El concejal Fran Leal, que se encarga de las obras en Los Llanos, aunque ahora su tarea principal es quitar las cenizas de los tejados de las casas para que no colapsen, también está de acuerdo en que, con respecto a la reconstrucción, lo más urgente es esperar: “El volcán sigue echando fuego, así que me parece absurdo que queramos poner el carro delante de los bueyes. No se puede hablar de ayudas antes de que la catástrofe acabe, porque, Dios no lo quiera, si mañana la boca del volcán te sale por otro sitio y arrasa otras 300 casas, ¿qué vamos a hacer?”.
El abuelo de Manuel Perera siempre le hablaba del ruido que hacía el volcán de San Juan, allá por 1949. Perera, que es arquitecto y concejal de Urbanismo de Los Llanos, dice que ahora ha entendido por fin la obsesión por el ruido en los cuentos del abuelo, ese rugido constante del que es imposible escapar. “Supongo además”, reflexiona, “que en aquella época la contaminación acústica era mucho menor y el ruido del volcán se podía percibir con claridad en toda la isla”. El arquitecto explica que su familia, como muchas otras de La Palma, emigró primero a Cuba y después a Venezuela: “De ahí viene la figura del indiano, que ha quedado en el folclore de la isla. Se iban, trabajaban, hacían dinero y luego invertían aquí.
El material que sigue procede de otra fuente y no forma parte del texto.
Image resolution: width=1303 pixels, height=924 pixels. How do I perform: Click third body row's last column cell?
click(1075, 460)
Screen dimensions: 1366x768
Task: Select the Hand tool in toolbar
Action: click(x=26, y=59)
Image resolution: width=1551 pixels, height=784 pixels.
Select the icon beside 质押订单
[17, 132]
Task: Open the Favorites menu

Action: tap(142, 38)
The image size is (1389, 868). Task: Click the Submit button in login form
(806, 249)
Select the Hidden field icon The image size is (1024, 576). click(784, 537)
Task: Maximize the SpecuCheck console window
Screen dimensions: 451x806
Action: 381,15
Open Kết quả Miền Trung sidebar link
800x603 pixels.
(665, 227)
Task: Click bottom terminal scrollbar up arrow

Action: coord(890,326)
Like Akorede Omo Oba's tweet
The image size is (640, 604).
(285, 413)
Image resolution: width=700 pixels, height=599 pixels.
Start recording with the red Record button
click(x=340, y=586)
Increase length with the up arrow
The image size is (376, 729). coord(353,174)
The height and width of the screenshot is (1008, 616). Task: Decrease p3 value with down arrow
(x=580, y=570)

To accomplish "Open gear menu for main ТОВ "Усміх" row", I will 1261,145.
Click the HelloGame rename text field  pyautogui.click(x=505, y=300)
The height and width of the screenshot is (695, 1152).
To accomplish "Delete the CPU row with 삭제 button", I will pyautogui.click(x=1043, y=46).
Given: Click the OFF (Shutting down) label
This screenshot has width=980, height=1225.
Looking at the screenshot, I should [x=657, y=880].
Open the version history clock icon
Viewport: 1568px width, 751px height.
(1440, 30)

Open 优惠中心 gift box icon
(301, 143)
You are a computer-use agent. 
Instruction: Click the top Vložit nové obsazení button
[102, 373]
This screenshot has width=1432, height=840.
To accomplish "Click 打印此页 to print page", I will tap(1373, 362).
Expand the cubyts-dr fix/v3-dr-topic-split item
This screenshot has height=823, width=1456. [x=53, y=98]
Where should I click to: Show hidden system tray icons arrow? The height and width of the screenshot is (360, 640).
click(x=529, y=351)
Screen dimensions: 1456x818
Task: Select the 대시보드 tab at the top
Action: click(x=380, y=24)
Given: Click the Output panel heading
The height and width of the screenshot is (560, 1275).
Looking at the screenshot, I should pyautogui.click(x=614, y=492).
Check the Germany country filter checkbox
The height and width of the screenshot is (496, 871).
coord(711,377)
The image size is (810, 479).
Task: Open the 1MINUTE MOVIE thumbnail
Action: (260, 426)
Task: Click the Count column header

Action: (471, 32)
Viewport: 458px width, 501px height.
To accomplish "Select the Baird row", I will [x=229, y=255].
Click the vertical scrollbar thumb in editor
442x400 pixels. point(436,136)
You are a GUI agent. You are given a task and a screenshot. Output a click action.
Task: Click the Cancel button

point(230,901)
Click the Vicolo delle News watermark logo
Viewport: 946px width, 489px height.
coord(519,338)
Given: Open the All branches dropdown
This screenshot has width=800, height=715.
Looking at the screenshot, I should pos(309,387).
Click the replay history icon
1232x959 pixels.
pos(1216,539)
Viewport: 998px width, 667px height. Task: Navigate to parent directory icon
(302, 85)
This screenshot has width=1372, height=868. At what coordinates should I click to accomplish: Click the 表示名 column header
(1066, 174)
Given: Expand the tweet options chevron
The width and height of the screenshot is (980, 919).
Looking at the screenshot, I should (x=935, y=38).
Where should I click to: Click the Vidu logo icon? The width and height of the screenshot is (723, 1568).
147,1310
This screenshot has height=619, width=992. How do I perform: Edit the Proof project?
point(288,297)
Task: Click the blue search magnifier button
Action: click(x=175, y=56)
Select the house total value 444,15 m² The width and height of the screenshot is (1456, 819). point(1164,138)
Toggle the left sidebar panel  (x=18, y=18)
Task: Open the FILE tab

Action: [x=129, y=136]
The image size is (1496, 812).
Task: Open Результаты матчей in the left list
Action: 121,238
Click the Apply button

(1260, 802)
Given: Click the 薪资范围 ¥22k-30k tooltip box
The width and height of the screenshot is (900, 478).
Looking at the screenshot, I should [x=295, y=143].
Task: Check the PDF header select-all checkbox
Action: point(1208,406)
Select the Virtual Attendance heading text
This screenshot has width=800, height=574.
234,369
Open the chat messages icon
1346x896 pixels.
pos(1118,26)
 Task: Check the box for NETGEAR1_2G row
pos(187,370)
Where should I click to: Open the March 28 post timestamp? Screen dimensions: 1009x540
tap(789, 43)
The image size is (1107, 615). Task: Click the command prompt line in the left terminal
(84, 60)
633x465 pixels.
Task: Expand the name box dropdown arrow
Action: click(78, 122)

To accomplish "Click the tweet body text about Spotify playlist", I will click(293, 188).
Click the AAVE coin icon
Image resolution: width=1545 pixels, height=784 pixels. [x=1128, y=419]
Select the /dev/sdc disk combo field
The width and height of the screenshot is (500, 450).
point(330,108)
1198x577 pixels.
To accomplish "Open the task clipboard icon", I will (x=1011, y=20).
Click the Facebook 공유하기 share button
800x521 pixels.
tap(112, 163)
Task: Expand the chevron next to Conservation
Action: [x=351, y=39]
Compraban un terreno, construían una casa principal y al cabo de los años iban dividiendo las parcelas para que los hijos pudieran construir la suya... De eso quedaba constancia en un documento que se llamaba hijuela, anterior al registro de la propiedad. Se escribía que tal parcela está entre el almendrero, la piedra grande y el barranco...”.
El terreno del abuelo o del padre se iba parcelando y de ahí que ahora la tragedia se haya multiplicado para muchas familias de La Palma. La lava del volcán no solo ha sepultado la casa del abuelo, sino también la del padre y la de todos los hermanos. “Han perdido las casas”, añade Manuel Perera, “y también todo lo que les ha rodeado en la vida. Es difícil hacerse a la idea, pero el barrio de Todoque desapareció por completo, un lugar donde podían vivir más de 2.000 personas y que ha sido sepultado por la lava completamente, no ha quedado ninguna referencia de ningún tipo”.
Leal, el concejal de obras, advierte de que para muchas familias el choque más grande aún no ha llegado:
—La gente ya sabe que perdió sus casas y ya han pasado tantos días que lo tiene asumido, pero lo terrible va a ser cuando el volcán se apague, se abra el perímetro de seguridad y se den cuenta de que allí dónde han vivido toda su vida no hay ninguna referencia de su vida anterior. La lava ha cambiado el paisaje. Es como si nos cogieran ahora, nos pusieran en la llanura de Ávila y nos dijeran: esta es tu casa.
El arquitecto Ábalos había dicho en alguna ocasión que la isla de La Palma es una maqueta del mundo, una mezcla de climas, paisajes y culturas reunidas en pocos kilómetros. Ahora también tienen su lugar la furia de la naturaleza, el dolor y el desarraigo.